Positive Technologies
Новости

Dell EMC устранил уязвимость в серверном контроллере удаленного доступа iDRAC, выявленную Positive Technologies

Эксперты Positive Technologies Георгий Кигурадзе и Марк Ермолов обнаружили опасную веб-уязвимость в серверном контроллере удаленного доступа Dell EMC iDRAC¹. Ее эксплуатация может привести к тому, что злоумышленник получит полный контроль над работой сервера для его включения и выключения, изменения настроек охлаждения, питания и т. п. Компания Dell EMC выпустила обновленную микропрограмму для устройства и рекомендует установить ее как можно скорее.

Уязвимость с идентификатором CVE-2020-5366 относится к классу Path Traversal, она получила оценку 7.1, что соответствует высокому уровню опасности. Удаленный аутентифицированный злоумышленник с низким уровнем привилегий может использовать эту ошибку, чтобы получить несанкционированный доступ для чтения произвольных файлов.

Несмотря на рекомендации Dell не подключать iDRAC к интернету и относительную новизну контроллера, в открытых поисковых системах уже можно обнаружить несколько подключений, которые доступны из глобальной сети, что облегчает реализацию атаки для злоумышленника. Кроме того, более 500 таких контроллеров доступны по протоколу SNMP².

«Контроллер iDRAC осуществляет управление крупными серверами и является по сути отдельным компьютером внутри сервера. Устройство работает на базе обычной системы Linux, хотя и урезанной конфигурации, и имеет полноценную файловую систему, — рассказывает эксперт Positive Technologies Георгий Кигурадзе. — Уязвимость позволяет прочитать любой файл в операционной системе контроллера, в отдельных случаях прервать на некоторое время работу контроллера (например, при чтении символьных устройств Linux, таких как /dev/urandom), а при получении бэкапа привилегированного пользователя — заблокировать или нарушить работу сервера. Это может быть как внешняя атака, если у атакующего будут данные для авторизации, полученные, например, через перебор паролей (хотя это непросто, так как в продукте предусмотрена защита от перебора), так и внутренняя, со стороны аккаунта младшего администратора, у которого ограничен доступ к серверу».
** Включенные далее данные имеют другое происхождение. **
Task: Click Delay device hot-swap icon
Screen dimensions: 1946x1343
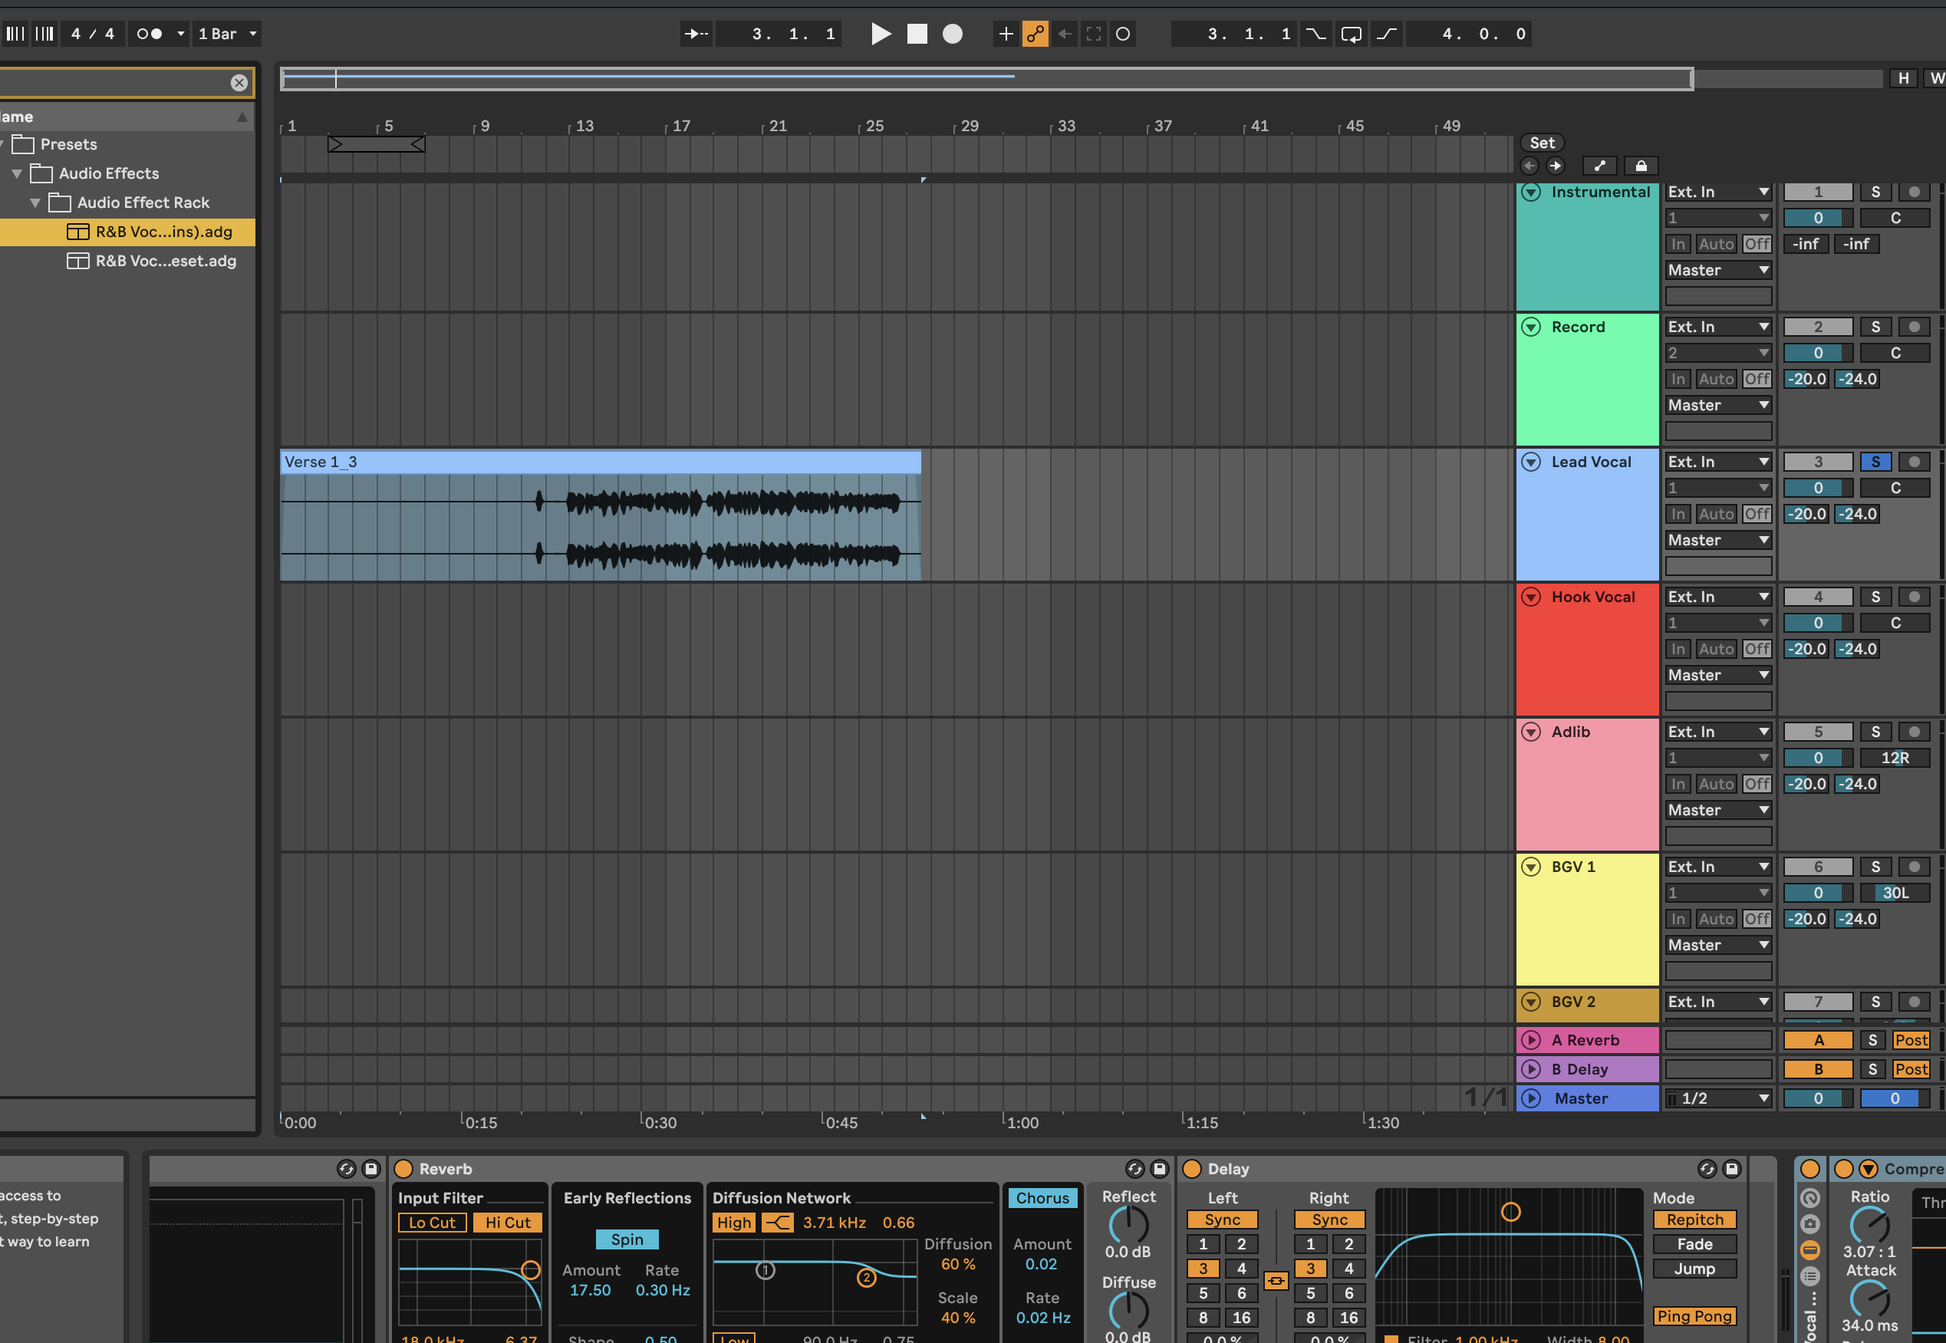Action: pyautogui.click(x=1707, y=1169)
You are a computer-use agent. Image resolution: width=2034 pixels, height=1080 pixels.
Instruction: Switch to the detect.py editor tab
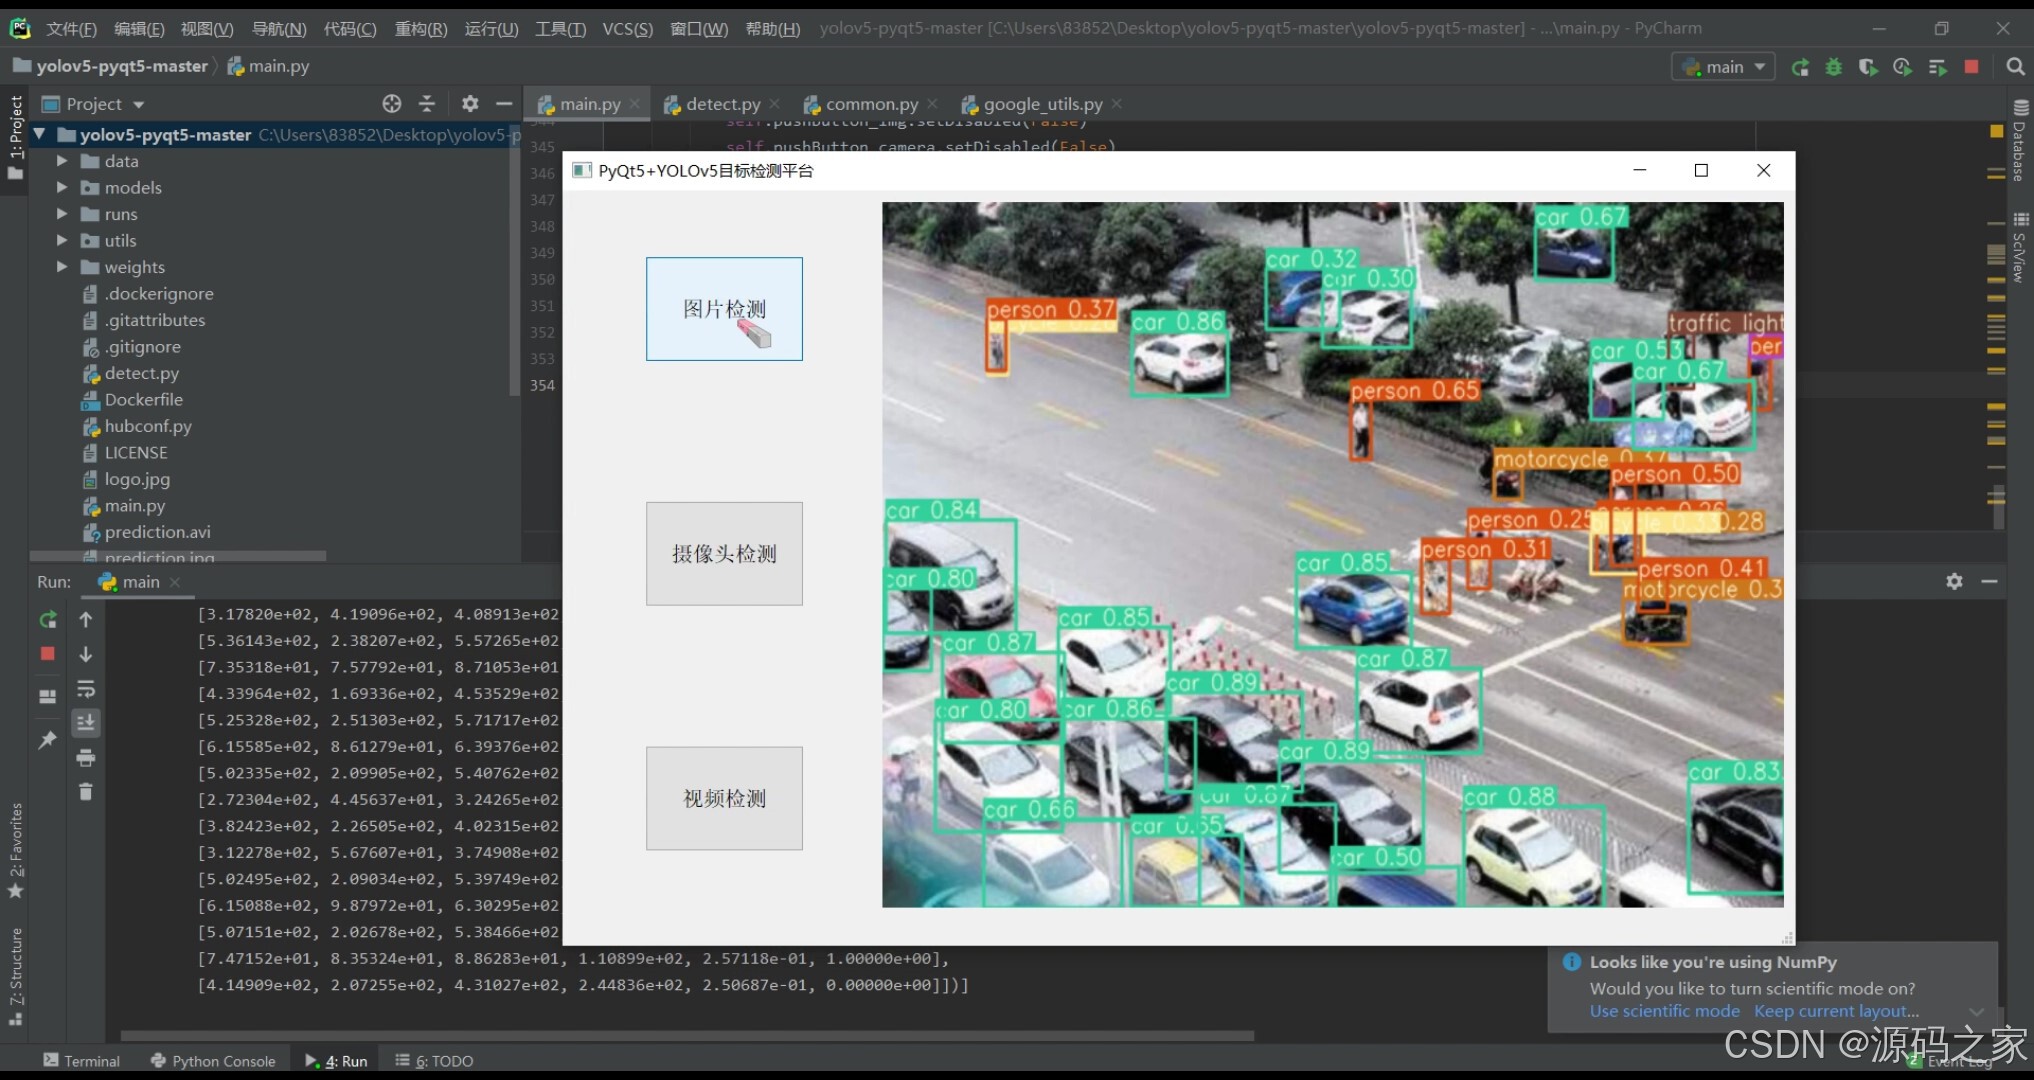click(722, 104)
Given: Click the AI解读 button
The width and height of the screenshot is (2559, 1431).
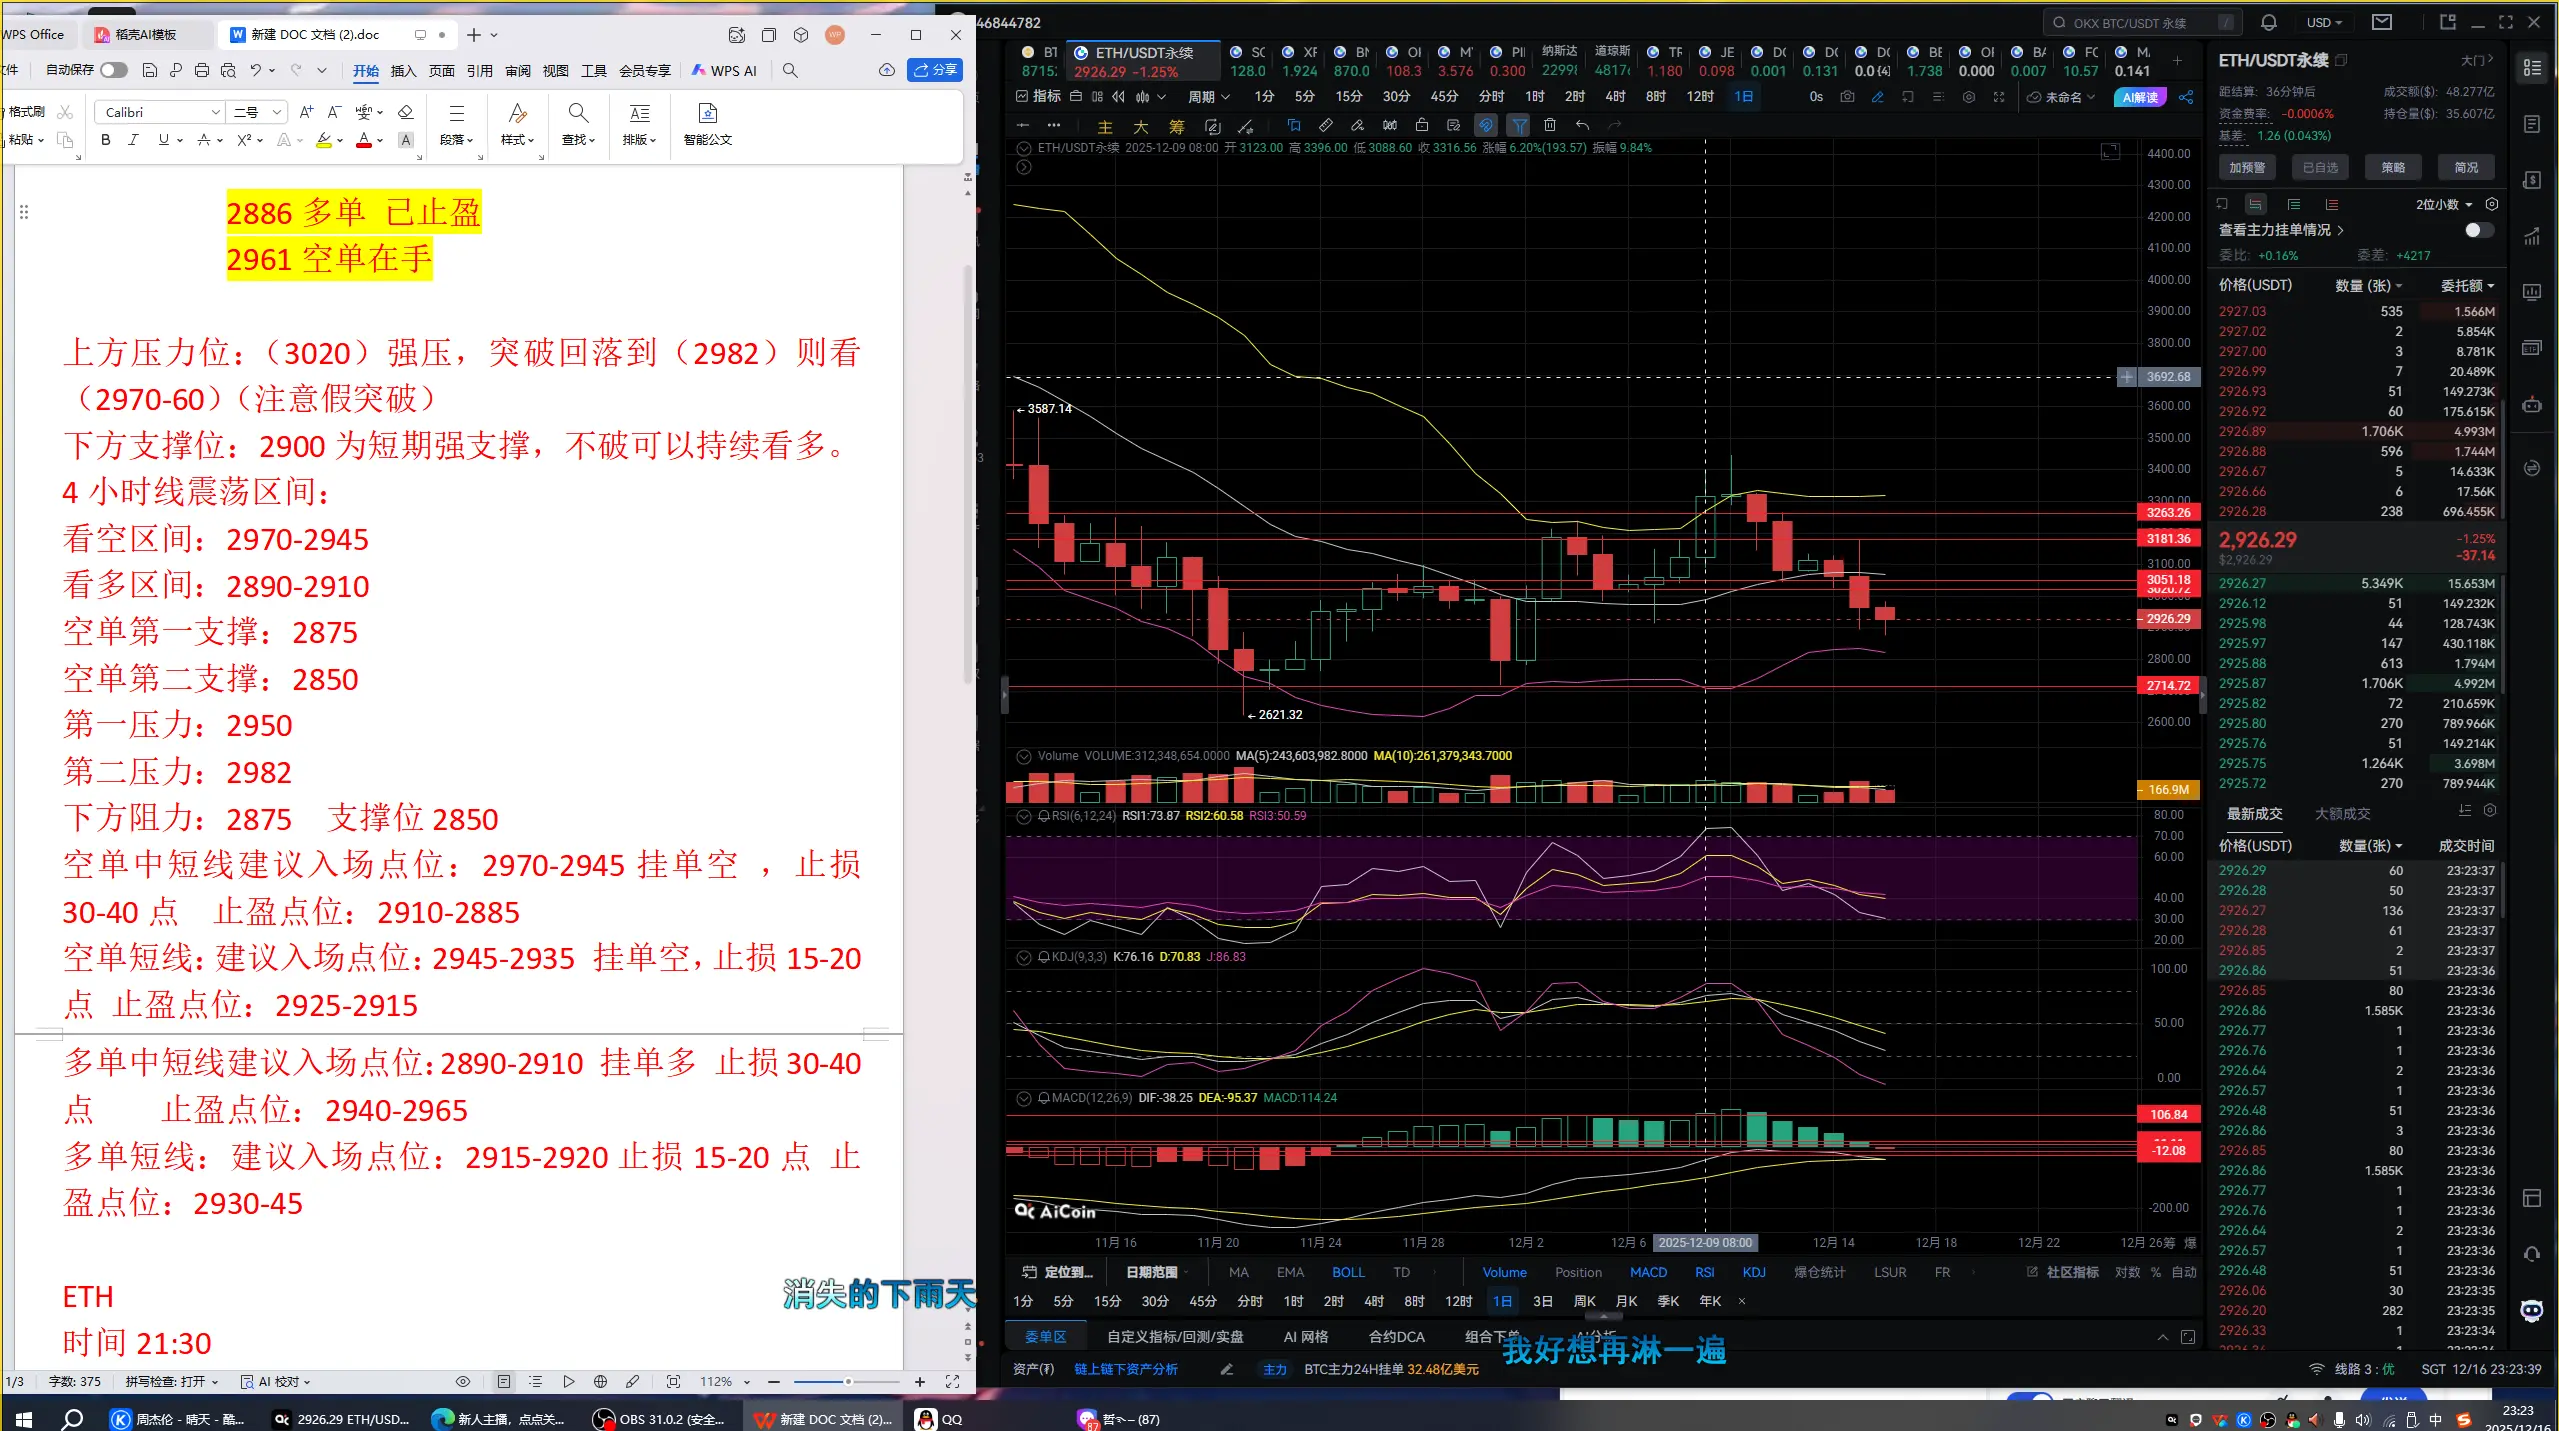Looking at the screenshot, I should click(2139, 97).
«Выход за пределы каталога» (Path Traversal), по оценкам Positive Technologies, регулярно входит в топ-3 наиболее распространенных уязвимостей. С помощью Path Traversal злоумышленник может просмотреть содержимое тех папок на сервере, которые не должны быть доступны обычному пользователю даже в случае авторизации на сайте. Наиболее часто хакеры пытаются прочитать файл /etc/passwd, в котором хранится информация о пользователях Linux. Недавно были обнаружены две уязвимости этого типа в популярном приложении для онлайн-конференций Zoom, которые давали теоретическую возможность удаленному злоумышленнику проникнуть в систему любого из участников группового звонка.

По оценкам IDC IDC, Dell является мировым лидером на рынке серверов. Вариант с iDRAC предлагается почти для всех текущих серверов Dell.

Уязвимости подвержены контроллеры Dell EMC iDRAC9 с версиями прошивок до 4.20.20.20. Для устранения уязвимости необходимо установить микропрограммное обеспечение Dell EMC iDRAC9 v4.20.20.20, закрыть стандартные группы public и private SNMP и использовать SNMPv3 со всеми инструкциями безопасности.

Кроме того, необходимо придерживаться лучших практик по использованию iDRAC:

  • iDRAC предназначен для работы в отдельной сети управления и не предназначен для размещения и подключения непосредственно к интернету.
  • Dell EMC рекомендует использовать выделенный порт Gigabit Ethernet, доступный на серверах, для подключения iDRAC к отдельной сети управления.
  • Наряду с размещением iDRAC в отдельной сети управления пользователи должны изолировать подсеть управления или VLAN с помощью таких технологий, как брандмауэры, и ограничить доступ к подсети или VLAN авторизованным администраторам серверов.
  • Dell EMC рекомендует использовать 256-битное шифрование, а также TLS 1.2 или выше.
  • Dell EMC рекомендует дополнительные параметры, такие как фильтрация диапазона IP-адресов и режим блокировки системы.
  • Dell EMC рекомендует использовать дополнительные параметры аутентификации, такие как Microsoft Active Directory или LDAP.
  • Dell EMC рекомендует обновлять прошивку iDRAC.

 

  1. Контроллер удаленного доступа Dell iDRAC — это аппаратный компонент, относящийся к классу baseboard management controller, размещенный на материнской плате сервера. Контроллер позволяет системным администраторам удаленно обновлять, контролировать, искать и устранять неполадки, осуществлять восстановление системы Dell, даже когда сервер выключен.
  2. SNMP — стандартный протокол для управления устройствами в IP-сетях.